Merlin and Heinzelman [37] has used a repository to store the information which, may be needed by all protocol layers. This is termed as Cross-Layer Optimization Interface (CLOI) and it is placed between the routing and MAC layer. CLOI used to maintain information through a neighbor table and a message pool (Fig. 3). The architecture follows the conventional layered structure design to make that simple and practical ensuring that all communication functions of each layer is maintained to provide a suitable information platform between the layers. CLOI is placed between the network layer and MAC layer. This is the preferred location because it is easier to get much information about the incoming and outgoing packets on a node in the network also it offers abstraction of the MAC layer. It simply acts as an interface to the protocols in the stack.

Fig. 3

Information-sharing sensor network architecture for cross-layer optimizations [37]

Hefeida et al. [39] has proposed a cross-layer design called Cross-Layer Application-aware Paradigm (CLAP) which uses a Information-Layer (I-Layer) (Fig. 4). It connects through all the layers and makes capable to the application layer to access and modify the information of other layers. The I-Layer can store the status and control information. One of the layers is permitted control and it defines how the other information is used by publishing control information. All cross-layer information are handled by the I-layer and hence it does not allow unnecessary layers to involve in communication.

Fig. 4

Cross-layer application-aware Paradigm [39]

Wang et al. [40] has proposed the cross-layer sleep/awake scheduling at MAC layer and service availability requirement at application layer to increase the overall network lifetime. In this technique, the application layer at the base-station of the service-oriented architecture (SOA) based WSN has three layers (Fig. 5). Service composition query sublayer, Service sublayer and Service composition sublayer. Service composition query sublayer plots a query to a service composition query for the required services with their invocation order. Service sublayer holds the service information given by the sensors in the service provider overlay network. The third layer finds the solutions for queries based on the information from the above two layers. The sleep scheduling satisfies the system requirement on the active service providers for each service at any given time interval.

Fig. 5

Cross-layer sleep scheduling design in service-oriented wireless sensor networks [40]

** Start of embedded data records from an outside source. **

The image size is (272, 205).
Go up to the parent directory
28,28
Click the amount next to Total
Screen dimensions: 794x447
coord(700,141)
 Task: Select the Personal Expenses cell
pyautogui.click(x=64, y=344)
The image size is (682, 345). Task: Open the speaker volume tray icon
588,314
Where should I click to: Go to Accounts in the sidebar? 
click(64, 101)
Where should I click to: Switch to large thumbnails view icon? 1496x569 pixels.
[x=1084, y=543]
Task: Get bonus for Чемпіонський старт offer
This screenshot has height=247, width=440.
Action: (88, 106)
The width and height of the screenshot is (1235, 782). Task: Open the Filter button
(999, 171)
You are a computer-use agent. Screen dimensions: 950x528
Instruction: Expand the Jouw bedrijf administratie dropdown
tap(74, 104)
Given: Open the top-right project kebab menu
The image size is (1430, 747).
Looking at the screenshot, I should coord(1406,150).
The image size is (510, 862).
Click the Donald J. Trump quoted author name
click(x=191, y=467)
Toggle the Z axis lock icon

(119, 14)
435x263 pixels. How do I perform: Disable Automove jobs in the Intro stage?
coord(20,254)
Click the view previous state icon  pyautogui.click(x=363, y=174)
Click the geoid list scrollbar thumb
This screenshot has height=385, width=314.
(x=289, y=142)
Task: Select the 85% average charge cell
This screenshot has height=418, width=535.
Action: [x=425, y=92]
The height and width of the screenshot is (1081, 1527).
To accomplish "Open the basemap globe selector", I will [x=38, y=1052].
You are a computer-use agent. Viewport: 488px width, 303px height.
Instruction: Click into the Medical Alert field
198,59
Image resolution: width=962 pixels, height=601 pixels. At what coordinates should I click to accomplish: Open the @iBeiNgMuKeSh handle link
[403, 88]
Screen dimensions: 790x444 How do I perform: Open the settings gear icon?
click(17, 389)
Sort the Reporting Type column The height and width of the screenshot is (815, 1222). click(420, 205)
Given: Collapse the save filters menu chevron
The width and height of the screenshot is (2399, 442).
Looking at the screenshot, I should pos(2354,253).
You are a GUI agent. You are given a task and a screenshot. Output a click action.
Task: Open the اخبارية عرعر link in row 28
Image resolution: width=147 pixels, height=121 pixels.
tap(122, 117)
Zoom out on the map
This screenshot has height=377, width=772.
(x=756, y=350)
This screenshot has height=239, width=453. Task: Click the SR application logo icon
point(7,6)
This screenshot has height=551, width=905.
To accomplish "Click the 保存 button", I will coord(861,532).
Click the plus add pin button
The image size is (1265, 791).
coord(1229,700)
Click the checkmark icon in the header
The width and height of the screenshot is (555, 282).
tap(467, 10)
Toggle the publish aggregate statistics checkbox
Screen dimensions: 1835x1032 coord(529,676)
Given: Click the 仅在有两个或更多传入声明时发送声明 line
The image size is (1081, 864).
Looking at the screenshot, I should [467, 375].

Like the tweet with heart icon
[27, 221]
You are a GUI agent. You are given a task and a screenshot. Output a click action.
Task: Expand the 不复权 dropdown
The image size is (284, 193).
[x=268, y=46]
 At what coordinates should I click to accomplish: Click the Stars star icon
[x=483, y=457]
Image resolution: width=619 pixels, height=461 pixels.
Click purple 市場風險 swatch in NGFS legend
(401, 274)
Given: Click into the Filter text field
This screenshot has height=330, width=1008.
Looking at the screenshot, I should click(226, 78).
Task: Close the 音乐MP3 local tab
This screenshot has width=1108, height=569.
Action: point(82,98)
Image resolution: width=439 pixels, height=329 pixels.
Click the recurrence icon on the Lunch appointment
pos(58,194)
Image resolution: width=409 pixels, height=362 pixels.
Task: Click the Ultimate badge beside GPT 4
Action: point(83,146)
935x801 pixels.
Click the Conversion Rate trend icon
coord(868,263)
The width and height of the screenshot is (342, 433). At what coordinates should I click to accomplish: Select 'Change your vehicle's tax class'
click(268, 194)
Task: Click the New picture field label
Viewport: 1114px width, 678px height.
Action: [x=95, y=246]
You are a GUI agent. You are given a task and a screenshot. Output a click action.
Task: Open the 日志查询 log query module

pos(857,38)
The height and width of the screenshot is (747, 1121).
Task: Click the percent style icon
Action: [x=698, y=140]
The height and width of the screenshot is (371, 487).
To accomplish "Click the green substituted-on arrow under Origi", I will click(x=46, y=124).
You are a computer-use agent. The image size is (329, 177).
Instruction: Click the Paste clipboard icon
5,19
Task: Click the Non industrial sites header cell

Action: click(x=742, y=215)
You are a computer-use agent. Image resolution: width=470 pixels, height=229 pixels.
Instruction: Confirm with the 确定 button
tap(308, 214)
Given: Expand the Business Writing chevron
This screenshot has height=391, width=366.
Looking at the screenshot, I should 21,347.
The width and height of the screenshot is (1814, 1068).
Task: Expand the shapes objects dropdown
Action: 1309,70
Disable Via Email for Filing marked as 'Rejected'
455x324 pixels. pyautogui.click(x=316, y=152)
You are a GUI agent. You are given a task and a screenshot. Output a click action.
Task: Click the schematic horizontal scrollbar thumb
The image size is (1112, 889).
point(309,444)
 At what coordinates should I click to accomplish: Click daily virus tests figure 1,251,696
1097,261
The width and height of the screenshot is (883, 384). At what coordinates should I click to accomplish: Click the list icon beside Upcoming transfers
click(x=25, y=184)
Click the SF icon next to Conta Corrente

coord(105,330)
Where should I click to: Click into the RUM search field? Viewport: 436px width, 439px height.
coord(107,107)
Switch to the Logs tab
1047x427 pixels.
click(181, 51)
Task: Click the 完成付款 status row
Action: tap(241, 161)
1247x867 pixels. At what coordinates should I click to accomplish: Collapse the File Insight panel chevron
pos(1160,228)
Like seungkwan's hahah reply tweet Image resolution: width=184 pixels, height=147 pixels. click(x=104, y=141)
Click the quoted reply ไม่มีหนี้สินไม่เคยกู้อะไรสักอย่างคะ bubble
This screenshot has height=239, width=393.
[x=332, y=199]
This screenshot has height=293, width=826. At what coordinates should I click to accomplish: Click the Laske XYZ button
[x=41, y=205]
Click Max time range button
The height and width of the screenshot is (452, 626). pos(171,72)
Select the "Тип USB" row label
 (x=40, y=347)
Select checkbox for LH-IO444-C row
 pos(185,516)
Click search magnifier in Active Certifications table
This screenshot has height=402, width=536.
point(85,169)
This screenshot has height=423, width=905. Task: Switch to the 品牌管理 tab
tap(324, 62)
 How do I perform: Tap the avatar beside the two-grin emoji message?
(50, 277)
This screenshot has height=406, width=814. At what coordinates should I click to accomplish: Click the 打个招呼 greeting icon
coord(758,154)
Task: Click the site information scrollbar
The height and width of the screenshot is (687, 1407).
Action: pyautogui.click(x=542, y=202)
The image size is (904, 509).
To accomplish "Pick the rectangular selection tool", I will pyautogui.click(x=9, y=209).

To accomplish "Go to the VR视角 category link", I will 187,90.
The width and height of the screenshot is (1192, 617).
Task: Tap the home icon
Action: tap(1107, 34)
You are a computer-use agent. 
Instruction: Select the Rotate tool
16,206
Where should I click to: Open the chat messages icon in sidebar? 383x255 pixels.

3.2 Complex Design Approach

In this CLD approach, the basic idea is to integrate two or more layer functionality. These architectures ease information flow between joint layers. This results in increased lifetime of the network and better performance. On the other hand, debugging for errors and adaptation for different scenario are difficult with these architectures. Compared to the conventional approaches, they are more error-prone and bad merging may result in negative direction [41].

In the Address-Light, Integrated MAC and Routing Protocol (AIMRP) [42] (Fig. 6) the MAC and network layers are melt into a single layer. It works as a tier-based network topology in which the sensor nodes are organized into concentric tiers and data transmission occurs from a node in a tier to a node at another tier towards the sink. AIMRP reduces the route discovery cost and maintenance overhead. Due to the merging policy, network and link creation are performed in a single process. The optimized communication between network and MAC layers minimizes energy cost. In addition, end-to-end delay is reduced because of simultaneous routing and link establishment. The AIMRP cross-layer design is simple and the addressing technique is light-weight but in AIMRP, the base station is placed at the center of the application area and also the approach is not scalable.

Fig. 6

Routing in AIMRP [42]

Cui et al. [43] proposed a cross-layer design between the data link, MAC, and routing layer for overall energy minimization. They used variable-length TDMA scheme which is assigned to the nodes according to some criteria for optimum energy consumption in the network. By using this, nodes become active in the time slot which they are assigned. The nodes transmit data in active mode and go to sleep mode in order to save energy. It enters the transient mode before switching to the active mode. Link adaptation is introduced for lifetime maximization by which each node in the network adjusts its transmission rate. Optimal routing and scheduling is used to compute total energy consumption. The overall energy minimization problem is formulated as a linear programming problem. Link adaptation minimizes the transmission time in relaying nodes thereby reducing energy consumption. Even if the optimization framework is exhibiting insight or clear and deep perception, the transport layer issues such as congestion control and flow control are not considered .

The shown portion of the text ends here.